*Instrução escrita 1*: Repita as linhas de dados que vêm depois do texto abaixo, começando pela que contém "[Youtube] (938, 28)" e terminando no fim dessas linhas, com ambas as pontas incluídas. Deixe as imagens de fora.

Maria Lúcia de Amorim Soares Eliete Jussara Nogueira

Introdução

O que está errado na sociedade em que vivemos, diz Cornelius Castoriadis

(1996, p.3) “é que ela parou de se questionar”. É um tipo de sociedade que não

reconhece mais qualquer alternativa para si mesma e, assim, sente-se absolvida do

dever de examinar, demonstrar, justificar ou de provar a validade de suas suposições

francas e tácitas. Essa sociedade não suprimiu o pensamento crítico como tal nem fez

com que seus membros tivessem medo de enunciá-lo. De alguma forma, no entanto,

essa reflexão não chega longe o bastante para abranger as condições que conectam

nossos movimentos com seus resultados e suas conseqüências. Estamos predispostos

a criticar, mas nossa crítica é, por assim dizer “sem dentes”, incapaz de afetar a agenda

estabelecida para nossas escolhas de políticas de vida. Em outras palavras, poderíamos

dizer que a “crítica ao estilo do consumidor” chega para substituir aquela voltada para

o “estilo do produtor”.

*Instrução escrita 2*:
Responda com base na página:
(a) Segundo Castoriadis, o que está errado na sociedade em que vivemos?
(b) Como a página qualifica a nossa crítica e do que ela se diz incapaz?
(c) Que crítica chega para substituir a voltada para o "estilo do produtor"?

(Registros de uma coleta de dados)
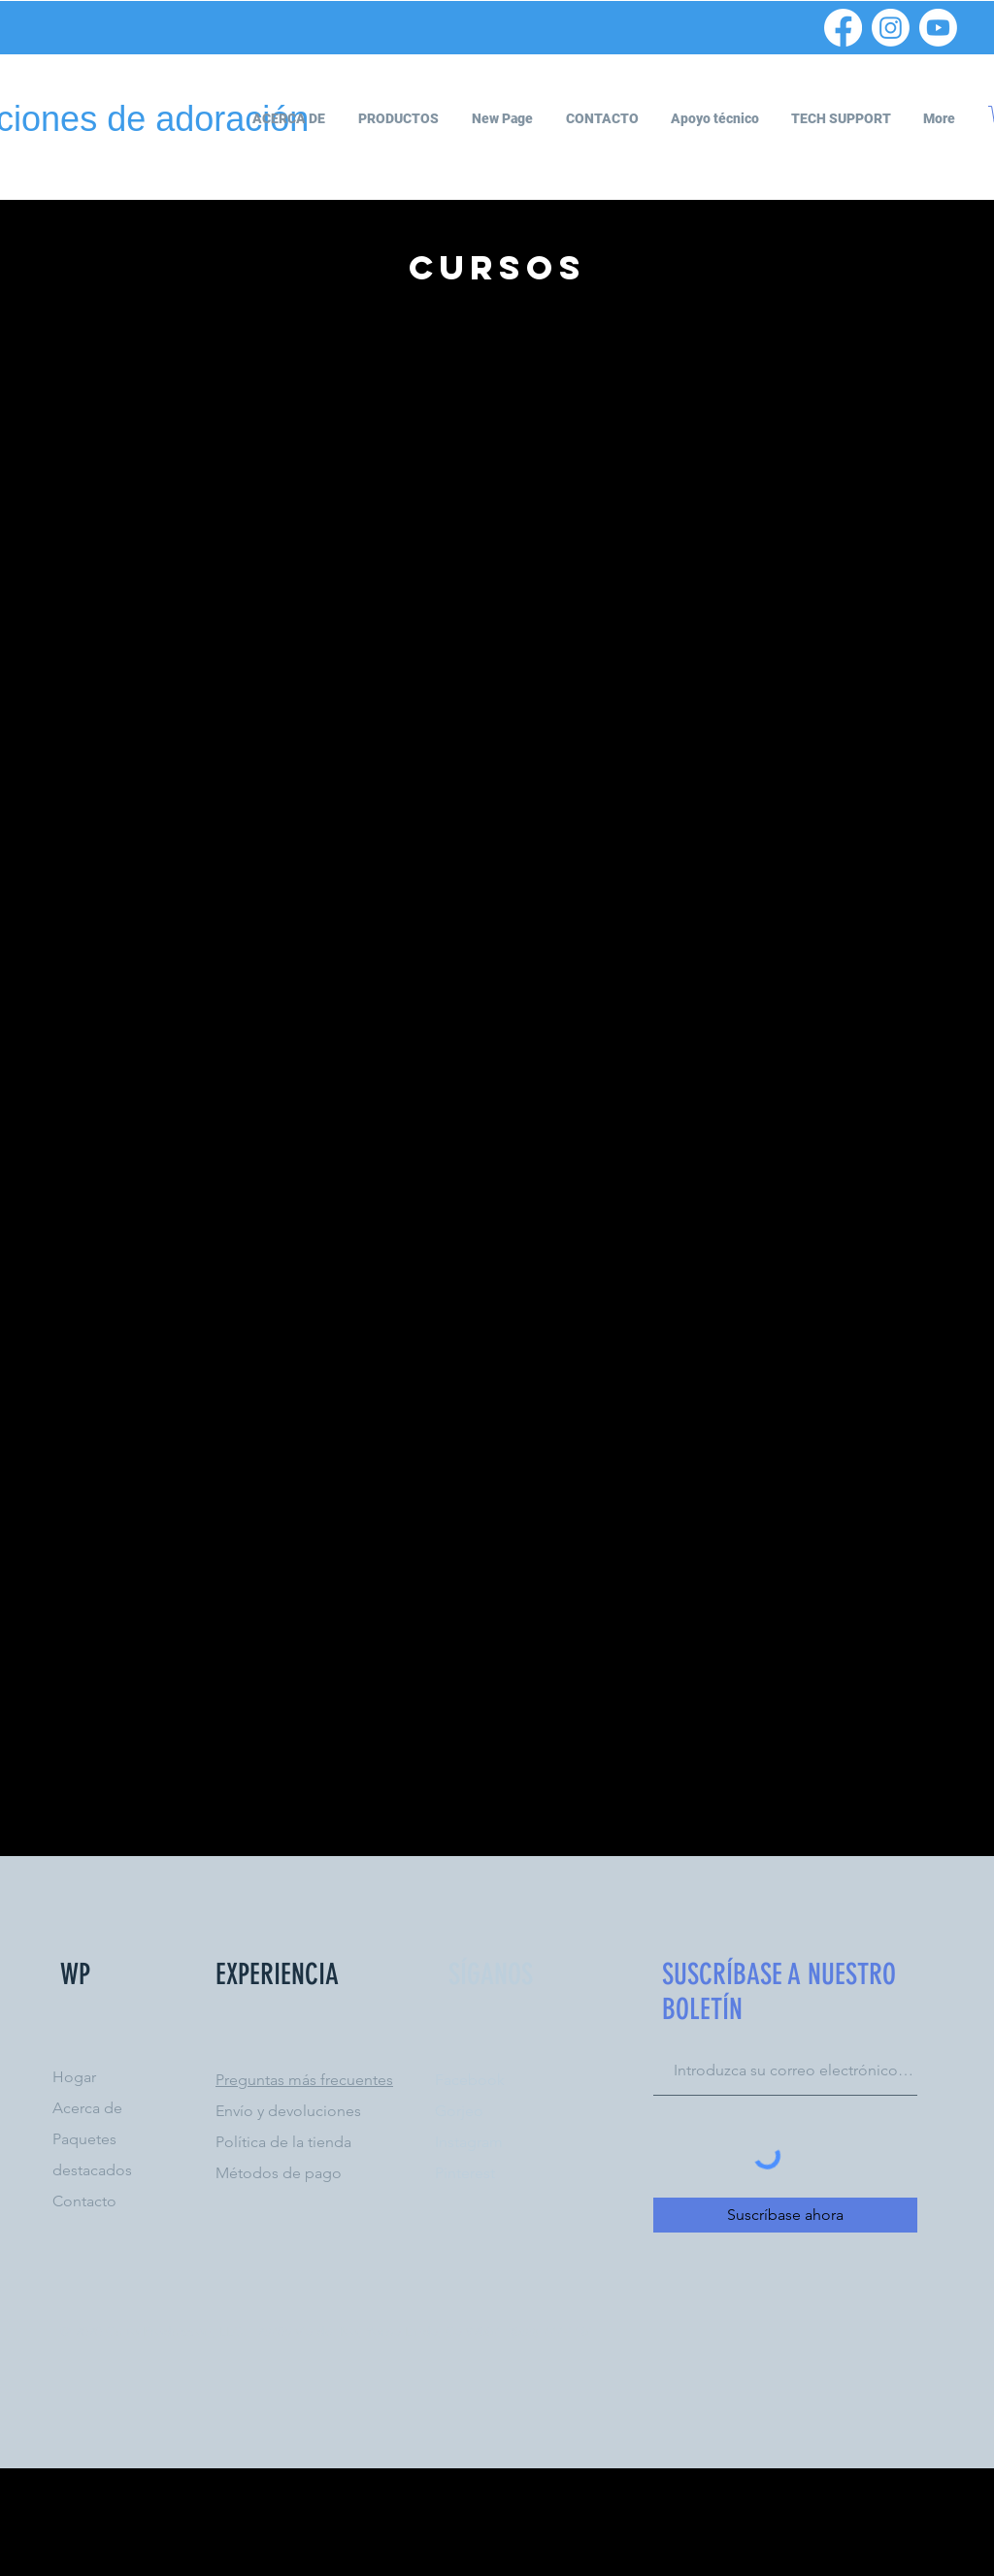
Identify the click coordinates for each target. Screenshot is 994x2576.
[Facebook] (843, 28)
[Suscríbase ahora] (785, 2215)
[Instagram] (891, 28)
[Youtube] (938, 28)
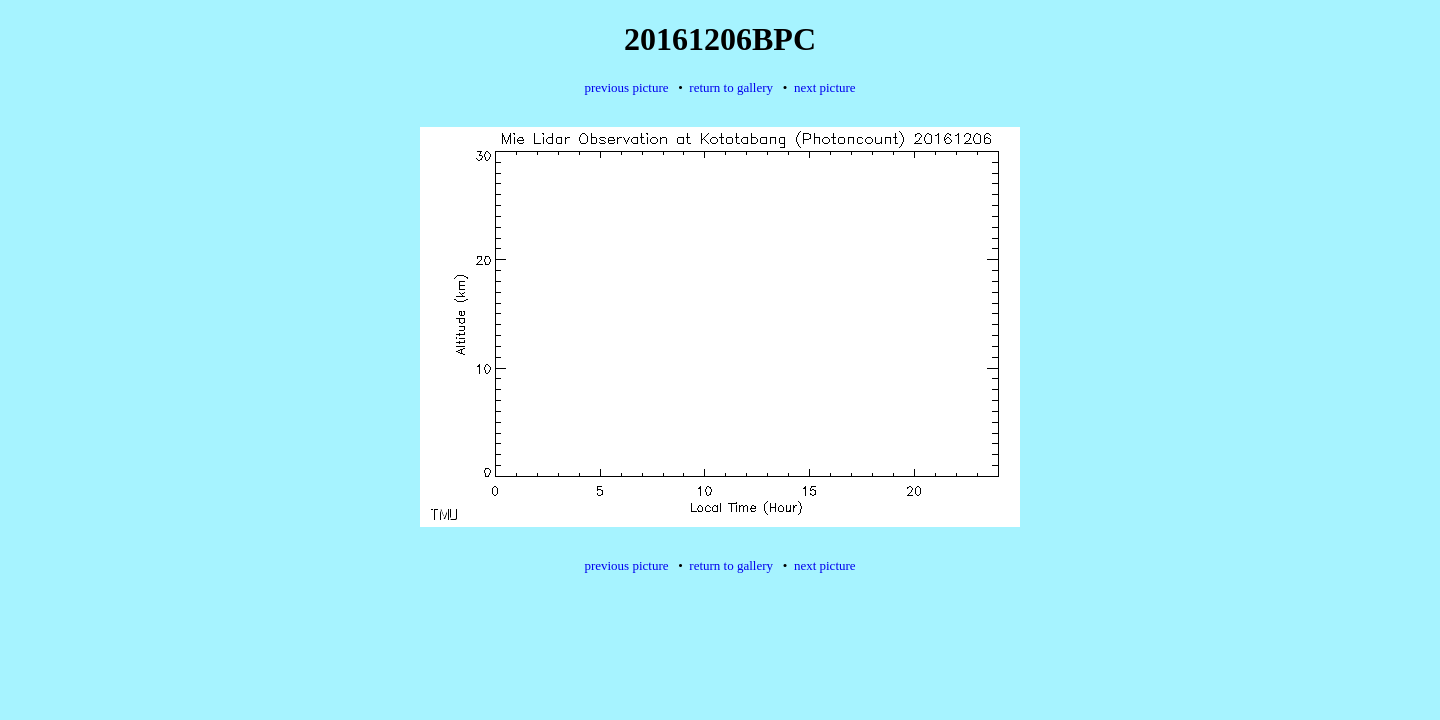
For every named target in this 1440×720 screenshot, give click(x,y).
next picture (825, 87)
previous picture (626, 87)
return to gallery (731, 87)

*Solução 1*:
[Youtube] (938, 28)
For every named target in this 1440×720 screenshot, give click(x,y).
next picture (825, 87)
previous picture (626, 87)
return to gallery (731, 87)

*Solução 2*:
(a) Ela parou de se questionar.
(b) É uma crítica "sem dentes", incapaz de afetar a agenda estabelecida para nossas escolhas de políticas de vida.
(c) A "crítica ao estilo do consumidor".